Horse-Being is the story of Karen, a former teacher and father of a daughter. This documentary follows her training with an American cowboy for her transformation into a horse. 

While the concept sounds bizarre, even more bizarre because it is real, the film refuses to give into its surface value and director Jerome Clément-Wilz sensitive approach makes it seem like so much more than a report on a flamboyant and little known about form of fetishism. First and foremost, the film does document the arduous training closely. This is a training that involves discipline, sensorial restriction and extreme bondage, including impossibly heavy hoof like boots. The idea is to come as close to moving and sensing existance as a horse as possible, and the director seems to pay tribute to the painstaking process and revealing his protagonist's struggle. 

But the film also offers an insightful take on why Karen is putting herself through it, through her own monologues. In one sequence, she compares the restrictions imposed by the "real world" and modern society as being the real bondage. It's hard to argue against her. Especially given the fact that Horse-Being's take home message is very much driven by the documenting of a peculiar and specific process in order to support the idea of a pursuit of liberation, even if this means defying conventional gender, or more widely, existential classification.

A final, take home point is spoken by the director himself, in a conversation about whether animals or people have souls, with the pony-play trainer. He says that he believes that all things on this world are connected and are part of one another.
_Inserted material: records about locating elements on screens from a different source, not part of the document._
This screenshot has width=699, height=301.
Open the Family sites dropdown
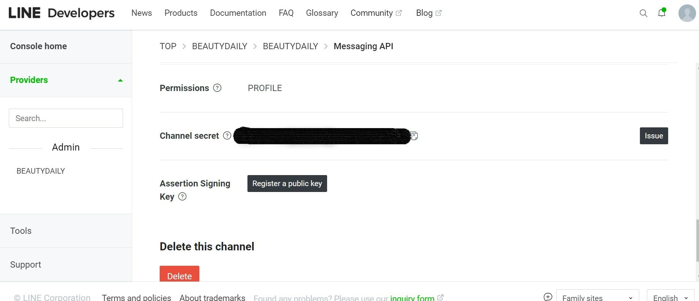(x=597, y=297)
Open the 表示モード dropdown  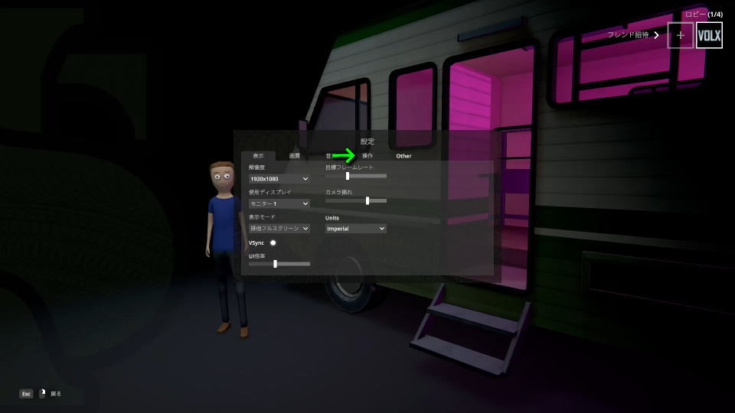pos(279,228)
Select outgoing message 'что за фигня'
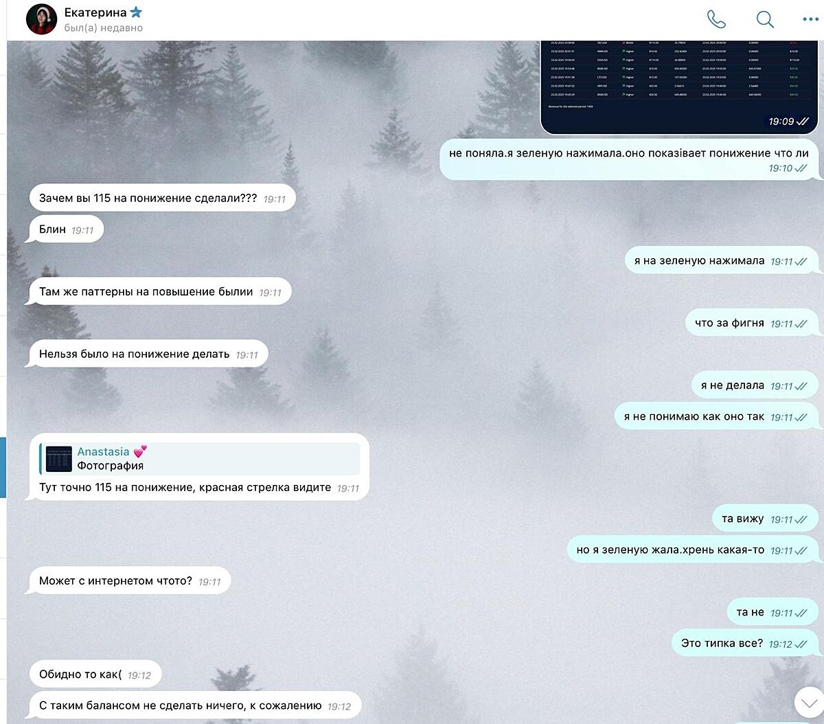 (x=752, y=323)
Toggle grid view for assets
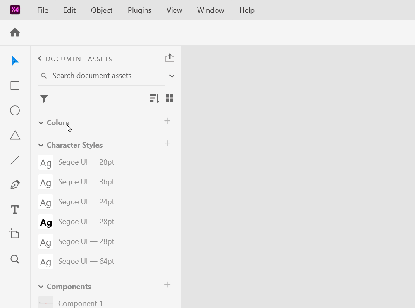 click(x=169, y=98)
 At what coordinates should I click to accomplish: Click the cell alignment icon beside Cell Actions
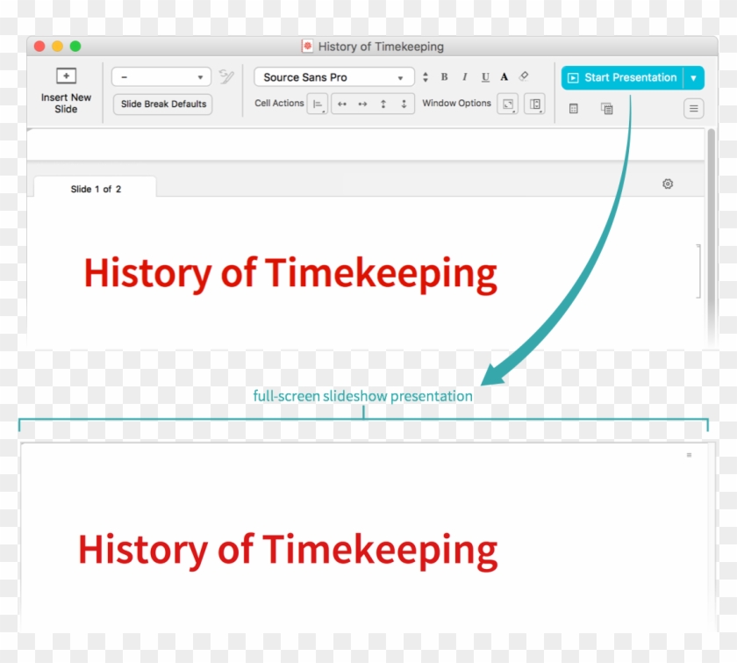click(x=317, y=104)
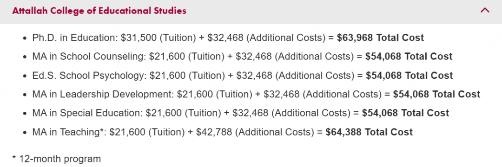Click the $42,788 additional costs amount
The image size is (502, 167).
(214, 132)
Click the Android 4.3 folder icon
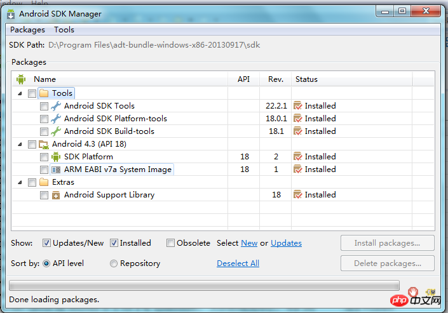This screenshot has height=313, width=448. 44,144
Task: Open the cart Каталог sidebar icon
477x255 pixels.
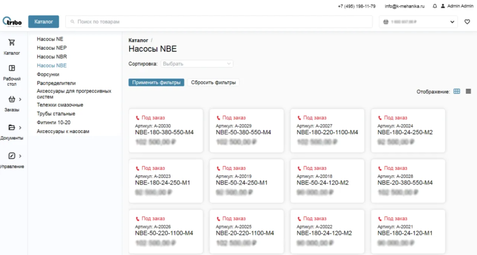Action: tap(12, 42)
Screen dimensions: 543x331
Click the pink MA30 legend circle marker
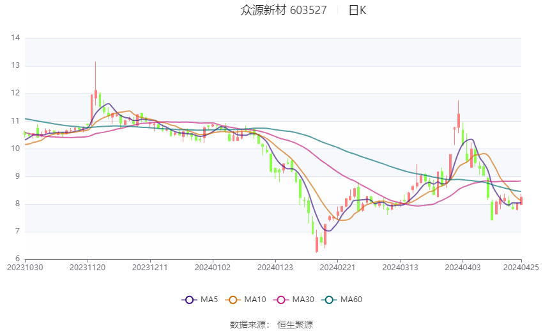pos(280,299)
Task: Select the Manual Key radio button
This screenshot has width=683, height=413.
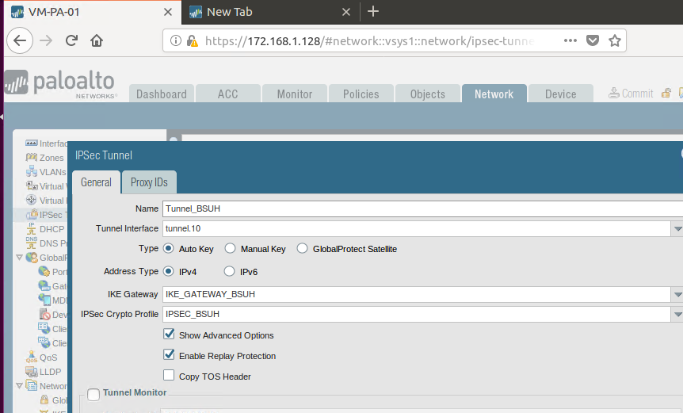Action: click(231, 249)
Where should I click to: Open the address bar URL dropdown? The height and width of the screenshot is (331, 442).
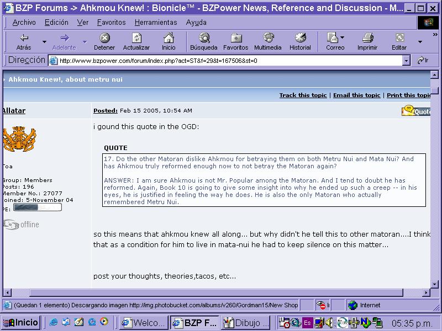[406, 61]
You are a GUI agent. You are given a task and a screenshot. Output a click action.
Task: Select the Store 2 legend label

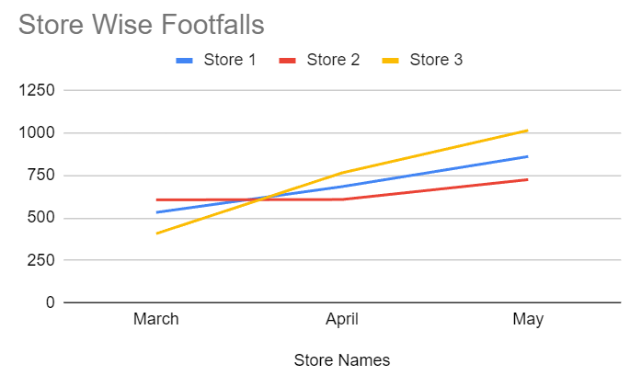[333, 60]
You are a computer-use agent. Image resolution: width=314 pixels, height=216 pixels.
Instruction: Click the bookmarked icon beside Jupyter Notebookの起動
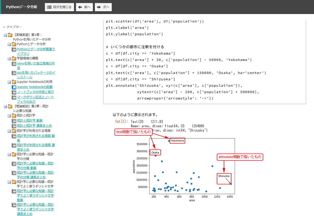pyautogui.click(x=14, y=87)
This synergy between all things, from humans to rocks by way of animals and plants, is a hopeful message of tolerance, and completes the idea of everyday life as being the real bondage. 

The fact that Horse-Being is so thought provoking is what makes it so fascinating. This leads to a somewhat unexpected interaction with the viewer that is made all the more solemn and meditative through its beautiful photography, that embraces the countryside rural setting of its event, a creative use of montage, and the androgynous voice of a soprano accompaining the narrative throughout the film's duration.